为了验证这一设想，研究人员主要运用了以下几项关键技术：首先，他们设计了靶向MGMT mRNA的特异性向导CRISPR RNA(crRNA)，并构建了表达Cas13x和Cas13d效应蛋白的质粒。其次，他们利用脂质体转染递送预组装的Cas13x-核糖核蛋白(RNP)复合物进行瞬时敲低，并通过慢病毒递送系统建立稳定表达Cas13d的细胞系。研究对象包括表达MGMT的LN18胶质瘤细胞系，以及两名新诊断的、MGMT启动子非甲基化、IDH野生型胶质母细胞瘤患者的原代胶质瘤干细胞样细胞（胶质瘤球，GS104和GS081）。最后，他们通过逆转录-聚合酶链式反应(RT-PCR)和蛋白质印迹法分别评估mRNA和蛋白水平的敲低效率，并使用MTT[3-(4,5-二甲基-2-噻唑基)-2,5-二苯基-2H-四唑溴化物]法检测细胞活力及对TMZ的化学敏感性。

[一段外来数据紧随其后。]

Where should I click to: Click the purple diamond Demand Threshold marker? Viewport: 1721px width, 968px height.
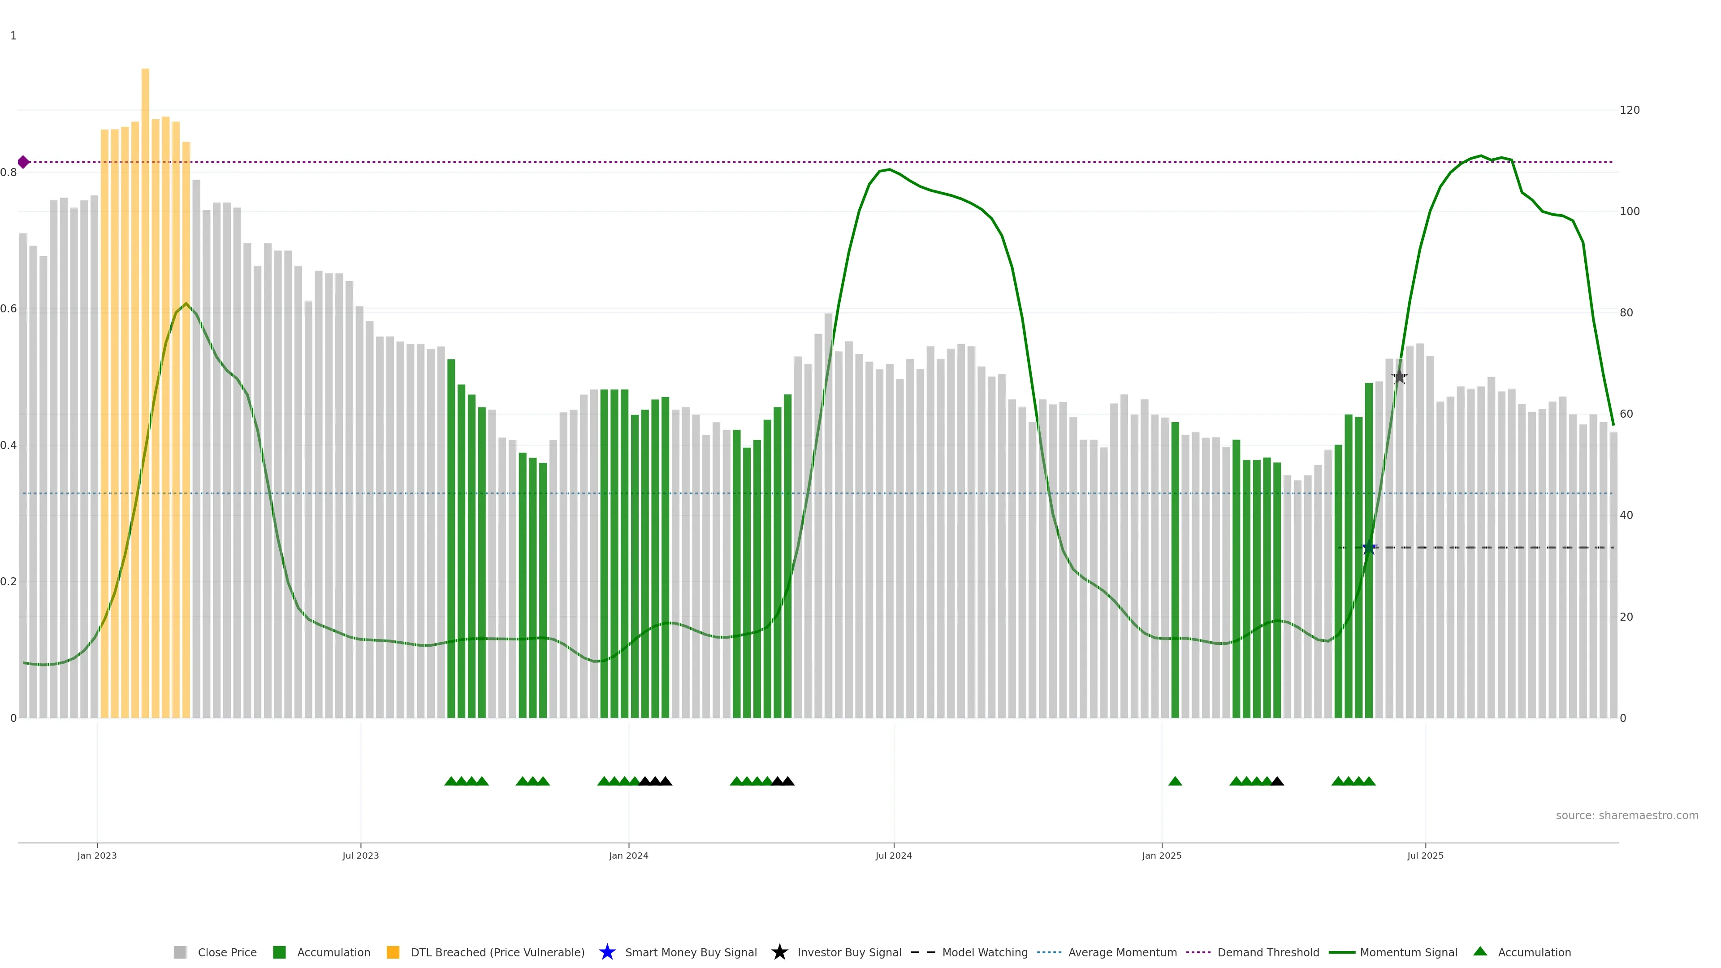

研究人员设计了四条靶向MGMT mRNA的特异性crRNA。他们在细胞游离条件下，将纯化的Cas13x蛋白与crRNA组装成RNP，并与LN18细胞的总RNA共孵育。结果显示，所有四条靶向MGMT的crRNA-RNP复合物均能有效切割MGMT转录本，其中crRNA-3的活性最强，切割反应在1小时内迅速发生。高度宽松的转录组范围序列比对分析未发现明显的“脱靶”匹配序列，初步证明了系统的特异性。

将Cas13x/crRNA-3 RNP直接转染LN18细胞后，MGMT mRNA在转染后第1天几乎被完全敲低，随后在2-3天逐渐恢复；MGMT蛋白水平也呈现出类似的、略有延迟的下降和恢复模式。为了在TMZ处理期间（4天）维持敲低效果，研究采用了双次RNP递送策略。MTT实验表明，与接受非特异性对照(NSC) RNP的细胞相比，接受Cas13x/crRNA-3 RNP处理的LN18细胞在TMZ（50, 100, 200 μM）存在下，细胞活力显著下降，证明Cas13x介导的MGMT敲低能够使耐药细胞对TMZ敏感。

为了建立稳定的敲低模型，研究人员转而使用具有类似高效靶向和低附带活性的Cas13d系统，并通过慢病毒载体递送。在LN18细胞中成功建立稳定表达Cas13d及不同crRNA（NSC, crR-2, -3, -4）的细胞系后，RT-PCR和蛋白质印迹证实，所有三条靶向MGMT的crRNA均能显著下调MGMT的mRNA和蛋白水平。同样，这些稳定敲低MGMT的细胞系对TMZ的敏感性也显著增强。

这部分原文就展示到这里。